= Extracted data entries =
....
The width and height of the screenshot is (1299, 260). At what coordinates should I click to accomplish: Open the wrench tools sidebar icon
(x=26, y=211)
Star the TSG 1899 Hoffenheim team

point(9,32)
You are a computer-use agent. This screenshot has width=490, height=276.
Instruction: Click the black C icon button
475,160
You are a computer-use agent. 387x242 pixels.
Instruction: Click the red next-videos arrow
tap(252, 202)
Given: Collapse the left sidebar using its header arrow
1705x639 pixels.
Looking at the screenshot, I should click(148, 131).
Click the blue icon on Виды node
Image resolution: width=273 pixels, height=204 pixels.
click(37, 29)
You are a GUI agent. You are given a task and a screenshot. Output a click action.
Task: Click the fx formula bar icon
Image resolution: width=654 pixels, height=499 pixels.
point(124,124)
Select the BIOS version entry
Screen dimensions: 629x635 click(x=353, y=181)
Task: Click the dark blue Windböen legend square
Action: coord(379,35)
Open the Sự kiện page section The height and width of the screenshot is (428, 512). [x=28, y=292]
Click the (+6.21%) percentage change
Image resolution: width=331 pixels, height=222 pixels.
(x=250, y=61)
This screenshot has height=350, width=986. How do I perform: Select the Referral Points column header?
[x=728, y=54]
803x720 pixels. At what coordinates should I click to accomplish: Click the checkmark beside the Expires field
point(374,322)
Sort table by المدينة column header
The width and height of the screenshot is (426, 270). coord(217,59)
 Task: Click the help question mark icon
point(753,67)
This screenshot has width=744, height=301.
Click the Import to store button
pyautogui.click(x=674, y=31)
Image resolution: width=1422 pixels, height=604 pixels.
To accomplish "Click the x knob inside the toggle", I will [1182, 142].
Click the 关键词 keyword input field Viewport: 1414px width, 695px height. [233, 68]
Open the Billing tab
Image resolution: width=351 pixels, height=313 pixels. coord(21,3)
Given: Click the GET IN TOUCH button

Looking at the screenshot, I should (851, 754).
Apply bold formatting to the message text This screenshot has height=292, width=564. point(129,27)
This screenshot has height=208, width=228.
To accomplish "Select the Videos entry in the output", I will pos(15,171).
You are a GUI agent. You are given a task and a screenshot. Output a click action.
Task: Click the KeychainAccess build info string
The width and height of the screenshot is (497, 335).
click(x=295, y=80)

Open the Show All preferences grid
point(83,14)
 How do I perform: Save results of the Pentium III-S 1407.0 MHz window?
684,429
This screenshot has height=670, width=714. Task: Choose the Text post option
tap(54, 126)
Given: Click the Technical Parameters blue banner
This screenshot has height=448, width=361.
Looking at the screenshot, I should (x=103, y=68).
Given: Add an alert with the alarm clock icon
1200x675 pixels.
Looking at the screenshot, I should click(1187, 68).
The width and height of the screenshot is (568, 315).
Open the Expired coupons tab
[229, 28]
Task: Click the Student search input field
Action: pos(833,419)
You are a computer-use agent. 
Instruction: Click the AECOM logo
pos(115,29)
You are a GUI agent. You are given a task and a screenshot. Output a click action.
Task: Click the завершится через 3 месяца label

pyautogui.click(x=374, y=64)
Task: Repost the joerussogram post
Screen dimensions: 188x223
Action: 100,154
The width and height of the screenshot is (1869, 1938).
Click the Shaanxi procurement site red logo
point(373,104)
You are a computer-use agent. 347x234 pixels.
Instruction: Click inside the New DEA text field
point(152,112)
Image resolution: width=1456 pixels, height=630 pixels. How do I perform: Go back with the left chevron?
....
= Activity =
Looking at the entries above, count the lines that contain the string "with", then give the number and nothing else.

= Completed task =
2